Recommended Citation
Huerta, Mina, "Investigating the Synergistic Effects of Chlorpyrifos and Cadmium Neurotoxicity in AlphasynucleinOverexpressing Dopaminergic Cell Model of Parkinson's Disease" (2015). Celebration of Undergraduate Research. 48.
https://digitalcommons.oberlin.edu/cour/2015/posters/48
Major
Neuroscience; Biology
Award
Oberlin College Research Fellowship (OCRF)
Project Mentor(s)
Gunnar Kwakye, Neuroscience
Document Type
Poster
Investigating the Synergistic Effects of Chlorpyrifos and Cadmium Neurotoxicity in AlphasynucleinOverexpressing Dopaminergic Cell Model of Parkinson's Disease
Science Center, Bent Corridor
Parkinson’s disease (PD) is a progressive neurological disorder characterized by selective loss of dopaminergic cells in the substantia nigra of the brain that results in motor, cognitive and psychiatric abnormalities. Alpha-synuclein (α-syn) is a protein that is predominantly expressed in the brain and comprises about 60% of cytoplasmic inclusions called Lewy bodies, which are often present in the substantia nigra of PD patients. Although α-syn has been implicated in PD, the native function remains unclear. Previous studies have implicated chlorpyrifos (CPF) and cadmium (Cd), two neurotoxins, in causing oxidative stress, protein aggregation and mitochondrial dysfunction in PD. Recognizing some of the shared similarities in the cellular mechanisms between PD, pesticides and heavy metal neurotoxicity, we hypothesized that CPF, Cd, and human native α-syn will exhibit a gene-environment interaction, wherein CPF and Cd co-exposure will synergistically interact and enhance neuronal loss in α-syn expressing cells compared to vector (VEC) controls. Furthermore, we examined the synergistic effect of CPF and Cd co-exposure on native human α-syn. Utilizing an established immortalized rat mesencephalic cell line that expresses human native α-syn or empty vector control, we examined the effect of CPF, Cd, and CPF-Cd neurotoxicity using a mitochondrial-dependent cell viability assay (MTT 3-4,5-Dimethylthiazol-2-yl-2,5-Diphenyltetrazolium Bromide Assay). We report that expression of human native α-syn enhances susceptibility to Cd and CPF-Cd interaction following 24 hours exposure. Furthermore, we investigated the contribution of oxidative stress pathways in the synergistic effect between α-syn and CPF-Cd with an oxyblot technique that detects carbonyl group formation on protein chains as well as real-time free radical production detection assay. We report differential rates of protein oxidation and production of free radicals following Cd, CPF, and CPF-Cd exposures.
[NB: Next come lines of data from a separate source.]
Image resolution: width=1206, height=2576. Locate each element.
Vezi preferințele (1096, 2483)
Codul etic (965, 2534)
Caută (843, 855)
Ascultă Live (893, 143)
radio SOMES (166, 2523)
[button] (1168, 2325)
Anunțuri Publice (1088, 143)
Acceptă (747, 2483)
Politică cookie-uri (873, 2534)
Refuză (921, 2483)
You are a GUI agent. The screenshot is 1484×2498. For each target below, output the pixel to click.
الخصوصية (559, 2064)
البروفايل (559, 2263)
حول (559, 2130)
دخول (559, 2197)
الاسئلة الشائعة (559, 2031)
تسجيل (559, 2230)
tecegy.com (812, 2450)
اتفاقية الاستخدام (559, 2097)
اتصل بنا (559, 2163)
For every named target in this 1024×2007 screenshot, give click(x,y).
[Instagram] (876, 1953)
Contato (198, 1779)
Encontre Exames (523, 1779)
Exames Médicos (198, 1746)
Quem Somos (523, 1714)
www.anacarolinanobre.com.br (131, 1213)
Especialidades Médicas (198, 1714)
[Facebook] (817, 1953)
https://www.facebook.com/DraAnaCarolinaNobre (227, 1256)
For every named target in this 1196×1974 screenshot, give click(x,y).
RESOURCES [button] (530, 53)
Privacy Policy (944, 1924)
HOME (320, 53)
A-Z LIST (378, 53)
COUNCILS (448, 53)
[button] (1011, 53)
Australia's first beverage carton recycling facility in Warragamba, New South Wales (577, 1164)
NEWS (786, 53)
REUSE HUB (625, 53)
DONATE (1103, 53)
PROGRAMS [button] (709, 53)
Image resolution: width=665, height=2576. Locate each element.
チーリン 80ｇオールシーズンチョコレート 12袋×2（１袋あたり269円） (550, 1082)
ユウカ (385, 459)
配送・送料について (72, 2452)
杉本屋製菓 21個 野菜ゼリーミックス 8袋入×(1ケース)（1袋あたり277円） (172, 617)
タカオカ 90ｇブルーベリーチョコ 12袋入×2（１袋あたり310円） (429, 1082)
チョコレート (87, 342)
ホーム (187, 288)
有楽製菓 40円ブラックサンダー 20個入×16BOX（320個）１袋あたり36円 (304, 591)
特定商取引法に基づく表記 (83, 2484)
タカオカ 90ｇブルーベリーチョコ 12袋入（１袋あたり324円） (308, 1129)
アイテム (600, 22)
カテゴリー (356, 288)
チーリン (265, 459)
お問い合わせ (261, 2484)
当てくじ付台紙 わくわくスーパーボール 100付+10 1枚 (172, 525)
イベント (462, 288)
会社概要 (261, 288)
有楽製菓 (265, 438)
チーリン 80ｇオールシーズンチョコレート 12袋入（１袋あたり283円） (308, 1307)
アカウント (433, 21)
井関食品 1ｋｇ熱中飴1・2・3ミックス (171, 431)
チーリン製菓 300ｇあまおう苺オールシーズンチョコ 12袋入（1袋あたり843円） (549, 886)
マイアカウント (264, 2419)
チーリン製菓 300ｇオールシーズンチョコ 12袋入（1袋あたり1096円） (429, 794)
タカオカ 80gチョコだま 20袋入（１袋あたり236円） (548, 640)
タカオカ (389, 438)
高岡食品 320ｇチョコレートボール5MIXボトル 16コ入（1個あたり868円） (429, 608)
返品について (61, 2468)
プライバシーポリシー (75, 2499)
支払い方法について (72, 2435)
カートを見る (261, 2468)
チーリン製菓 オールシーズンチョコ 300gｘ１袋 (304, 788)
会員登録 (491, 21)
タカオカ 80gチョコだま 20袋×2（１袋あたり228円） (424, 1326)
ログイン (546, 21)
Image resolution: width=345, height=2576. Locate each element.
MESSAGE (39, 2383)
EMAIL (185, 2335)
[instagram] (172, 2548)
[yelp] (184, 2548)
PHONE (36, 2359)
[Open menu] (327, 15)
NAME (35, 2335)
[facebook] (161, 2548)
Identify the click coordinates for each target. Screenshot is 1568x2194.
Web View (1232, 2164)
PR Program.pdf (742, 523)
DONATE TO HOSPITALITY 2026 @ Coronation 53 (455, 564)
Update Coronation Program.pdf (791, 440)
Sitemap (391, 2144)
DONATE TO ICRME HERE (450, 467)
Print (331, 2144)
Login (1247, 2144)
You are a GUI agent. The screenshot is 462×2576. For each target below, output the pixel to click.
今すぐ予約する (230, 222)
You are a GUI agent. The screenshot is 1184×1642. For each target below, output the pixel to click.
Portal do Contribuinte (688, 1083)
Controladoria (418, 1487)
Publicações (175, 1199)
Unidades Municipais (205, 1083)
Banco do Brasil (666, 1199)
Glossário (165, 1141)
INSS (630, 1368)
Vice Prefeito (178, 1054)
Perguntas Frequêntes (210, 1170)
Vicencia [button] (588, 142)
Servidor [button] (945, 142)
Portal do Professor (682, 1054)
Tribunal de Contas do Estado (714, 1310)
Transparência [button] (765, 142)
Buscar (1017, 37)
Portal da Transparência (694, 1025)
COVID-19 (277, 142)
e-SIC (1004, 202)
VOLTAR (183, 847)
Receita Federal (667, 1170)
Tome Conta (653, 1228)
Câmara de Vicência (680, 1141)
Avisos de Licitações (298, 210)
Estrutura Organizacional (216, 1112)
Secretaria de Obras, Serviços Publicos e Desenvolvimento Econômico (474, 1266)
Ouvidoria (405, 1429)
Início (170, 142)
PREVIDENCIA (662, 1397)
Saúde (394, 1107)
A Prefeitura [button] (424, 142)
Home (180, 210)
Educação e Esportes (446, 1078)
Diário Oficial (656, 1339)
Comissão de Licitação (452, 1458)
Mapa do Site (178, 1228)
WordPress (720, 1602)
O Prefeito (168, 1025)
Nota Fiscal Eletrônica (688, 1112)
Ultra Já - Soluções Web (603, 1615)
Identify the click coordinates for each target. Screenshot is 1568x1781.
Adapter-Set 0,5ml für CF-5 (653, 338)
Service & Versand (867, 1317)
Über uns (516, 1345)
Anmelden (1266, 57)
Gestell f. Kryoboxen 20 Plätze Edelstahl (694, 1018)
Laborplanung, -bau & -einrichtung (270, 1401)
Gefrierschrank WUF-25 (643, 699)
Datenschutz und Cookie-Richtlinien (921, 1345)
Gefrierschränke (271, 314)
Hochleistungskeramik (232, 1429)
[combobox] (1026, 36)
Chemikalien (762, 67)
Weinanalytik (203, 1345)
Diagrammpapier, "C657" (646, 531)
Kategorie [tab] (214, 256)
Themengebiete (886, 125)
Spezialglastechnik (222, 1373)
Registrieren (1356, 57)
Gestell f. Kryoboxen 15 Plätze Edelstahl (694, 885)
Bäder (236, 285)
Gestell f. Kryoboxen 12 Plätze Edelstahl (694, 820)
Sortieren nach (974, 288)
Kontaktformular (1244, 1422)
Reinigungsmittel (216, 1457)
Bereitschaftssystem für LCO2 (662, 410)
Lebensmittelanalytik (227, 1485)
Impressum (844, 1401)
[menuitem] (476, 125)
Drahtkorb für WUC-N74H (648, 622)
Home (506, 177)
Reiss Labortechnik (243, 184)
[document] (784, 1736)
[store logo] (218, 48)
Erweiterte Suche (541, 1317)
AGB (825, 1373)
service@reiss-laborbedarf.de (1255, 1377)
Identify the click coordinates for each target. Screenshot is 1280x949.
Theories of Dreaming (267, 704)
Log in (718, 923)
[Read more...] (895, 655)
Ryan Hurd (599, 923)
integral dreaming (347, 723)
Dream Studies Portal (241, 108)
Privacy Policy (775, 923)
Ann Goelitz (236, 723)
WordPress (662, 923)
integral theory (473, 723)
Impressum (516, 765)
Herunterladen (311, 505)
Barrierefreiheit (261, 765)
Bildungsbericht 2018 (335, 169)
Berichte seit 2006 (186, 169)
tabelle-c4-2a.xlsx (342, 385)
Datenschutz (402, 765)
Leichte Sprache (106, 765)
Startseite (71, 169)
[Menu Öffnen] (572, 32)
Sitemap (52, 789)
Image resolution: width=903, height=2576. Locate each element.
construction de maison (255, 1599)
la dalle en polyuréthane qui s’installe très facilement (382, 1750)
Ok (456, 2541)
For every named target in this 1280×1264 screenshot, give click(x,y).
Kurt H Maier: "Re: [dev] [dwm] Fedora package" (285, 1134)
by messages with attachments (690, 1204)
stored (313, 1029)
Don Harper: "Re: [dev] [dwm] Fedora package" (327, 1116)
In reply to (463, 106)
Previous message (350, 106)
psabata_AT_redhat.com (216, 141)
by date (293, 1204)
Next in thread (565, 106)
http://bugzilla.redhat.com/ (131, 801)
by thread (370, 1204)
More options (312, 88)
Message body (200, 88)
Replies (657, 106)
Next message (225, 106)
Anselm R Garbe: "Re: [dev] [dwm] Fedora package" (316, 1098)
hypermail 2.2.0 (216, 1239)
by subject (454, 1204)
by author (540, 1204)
In summary, we have identified a selective response of human native α-syn to CPF, Cd, and CPF-Cd combination. Our data suggests that neurotypical individuals that express native α-syn and potentially exposed to Cd or CPF-Cd may experience neuronal dysfunction and loss regardless of the genetic mutation. This study further establishes the need for future research to elucidate potential adverse effects of multiple environmental pollutant exposures in neurodegenerative diseases.